Personal information
- Full name: Jahnoah Guevara Markelo
- Date of birth: 4 January 2003 (age 23)
- Place of birth: Amsterdam, Netherlands
- Height: 1.72 m (5 ft 8 in)
- Position: Winger

Team information
- Current team: Shabab Al Ahli

Youth career
- ASV De Dijk
- 0000–2013: AVV Zeeburgia
- 2013–2019: Ajax
- 2019–2021: Twente

Senior career*
- Years: Team / Apps / (Gls)
- 2021–2022: Twente / 0 / (0)
- 2022–2023: Go Ahead Eagles / 5 / (0)
- 2023–2024: Kustošija / 18 / (7)
- 2024: Celje / 0 / (0)
- 2024: Zürich II / 6 / (1)
- 2024–2026: Zürich / 40 / (6)
- 2026: Coventry City / 5 / (0)
- 2026–: Shaban Al Ahli / 1 / (0)

= Jahnoah Markelo =

Dutch footballer (born 2003)

Jahnoah Guevara Markelo (born 4 January 2003) is a Dutch professional football player who plays as a winger for UAE Pro League club Shabab Al Ahli.

==Club career==
On 19 May 2022, Markelo signed a three-year contract with Go Ahead Eagles.

He made his Eredivisie debut for Go Ahead Eagles on 27 August 2022 in a game against Sparta Rotterdam.

In summer 2024, Markelo moved to Slovenian PrvaLiga club NK Celje, but already on 10 September 2024, he moved to Swiss Super League club FC Zürich starting of their reserve team.

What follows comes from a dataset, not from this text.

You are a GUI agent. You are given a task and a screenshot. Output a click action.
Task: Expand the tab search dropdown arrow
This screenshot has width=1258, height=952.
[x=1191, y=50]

However, he quickly became part of the first team, playing 26 league games and scoring 4 goals in the season for FC Zürich. In September 2025, he extended his contract with Zürich until 2030.

On 27 January 2026, Markelo joined Championship side Coventry City for an undisclosed fee signing a four-and-a-half year deal.

On 8 August 2026, Markelo joined Shabab Al Ahli in the United Arab Emirates on a four-year contract.

==International career==
Markelo was called up to the Suriname national team for a set of 2026 FIFA World Cup qualification matches in November 2025.

==Personal life==
Markelo was born in the Netherlands to a Curaçaoan-born father and half-Surinamese mother. His older brother Nathangelo Markelo is also a footballer.